Saturday, May 31, 2008

Presidential Pie

While poking about on the history of Hoosier pie, I came across a great historical newspaper editorial about President Benjamin Harrison and pie that I had to share. I’ve transcribed it below with some very minimal annotation. The article mentions Hoosier pie, but I suspect here that the author is not specifically referring to a sugar cream pie, now known as a Hoosier pie, but is talking about Indiana pies in general. See what you think. Harrison’s relationship with pie was apparently life long. His obituary in the New York Times of 14 Nov. 1901 tells that while he lay dying, his young daughter from a second marriage brought him an apple pie that she had made. The former president smiled his recognition, but could not speak. He died not long after.

Milwaukee Sunday Sentinel, 27 Oct. 1889
Raising a Pie Issue

We doubt if that Democratic newspaper in New York which is interviewing a discharged Whitehouse cook can make any large amount of political capital out of the charge that the president and Mr. Halford[i] eat pie for breakfast. Most people in this happy land will ask with Emerson, “what else is pie for?”[ii] The notion that pie is something to be avoided, that it provokes dyspepsia, has been urged with assiduity for thirty years, yet pie continues to be the most popular of all the products of the bakery. It is worthy of note that pie is the horror, real or pretended, of those who have foisted on society those modern pastries that have done more to derange the human stomach and starve the human body than even hot mince pie. It was a proper distinction that was drawn by the Western man who, when asked what pastry he would have, replied: “I don’t want any pastry – gi’me some pie!” Pie is important enough and good enough to hold a place of its own without being classed under those modern abominations that are served under French names as food for human beings.

We are glad to observe that a reaction has set in against fancy desserts and in favor of pie, and we owe something to Mrs. Harrison[iii] for a noble example. When Gen. Harrison entered the Whitehouse, some anti-pie person persuaded him that it would not do to eat the plain and wholesome cookery of Indiana, including pie. Pie, he was told, was not only injurious, but was under a social ban. What was the result? “The new cook’s dishes laid him out.” He neglected pie for the croquettes, soufflés and other atrocities of the anti-pie element, and fell into the sharp clutches of dyspepsia. ‘Lige Halford, also, succumbed.

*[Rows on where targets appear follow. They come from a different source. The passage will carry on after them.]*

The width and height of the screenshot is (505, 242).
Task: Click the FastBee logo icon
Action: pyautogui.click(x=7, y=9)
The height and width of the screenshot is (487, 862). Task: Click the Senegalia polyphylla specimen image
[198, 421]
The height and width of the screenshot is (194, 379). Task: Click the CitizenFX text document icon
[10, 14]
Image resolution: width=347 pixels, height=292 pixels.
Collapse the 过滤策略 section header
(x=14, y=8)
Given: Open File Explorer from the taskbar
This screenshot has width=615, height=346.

Then Mrs. Harrison asserted herself. She fired the two French cooks and sent back to Indiana for her old negro cook,[iv] whose picturesque bandana now brightens the kitchen where the white cap of a gesticulating Frenchman recently bent over pylorus-vexing dishes. No more perfidious soufflés and croquettes for the president. He can have corn-beef boiled with cabbage, turnips and potatoes if he wants it; potatoes with the skins on, salt rising bread, corn-pone, hominy, baked apples, apple-dumplings and pie – good old-fashioned Hoosier pie, about which there is no fraud, and which makes a man feel that, whatever trials beset his path, life is still richly worth living. We look to see an improvement in the administration of national affairs, now that the president’s internal affairs are arranged.

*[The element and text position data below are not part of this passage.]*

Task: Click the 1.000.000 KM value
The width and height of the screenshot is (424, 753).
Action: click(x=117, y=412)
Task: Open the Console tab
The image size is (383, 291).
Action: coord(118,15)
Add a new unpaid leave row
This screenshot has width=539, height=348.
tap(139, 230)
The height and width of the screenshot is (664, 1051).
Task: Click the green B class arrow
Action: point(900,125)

If the Democratic party wants to switch off from the tariff issue and raise a pie issue for the next campaign, all right. If that party chooses to make war on pie and become a party of white-cap French cooks, well and good. This country will vote for pie every time.

[i] Elijah Walker Halford was Harrison’s aide/secretary (The Presidents: A Reference History [2002], 300).
[ii] This anecdote seems to originate in James Bradley Thayer’s A Western Journey with Mr. Emerson (1884) which recounts an 1871 journey Thayer made with Ralph Waldo Emerson.
[iii] Caroline Lavinia Scott Harrison was Benjamin Harrison’s first wife.
[iv] Dolly Johnson was the cook that the Harrisons brought to the White House from Indiana to replace the French chef.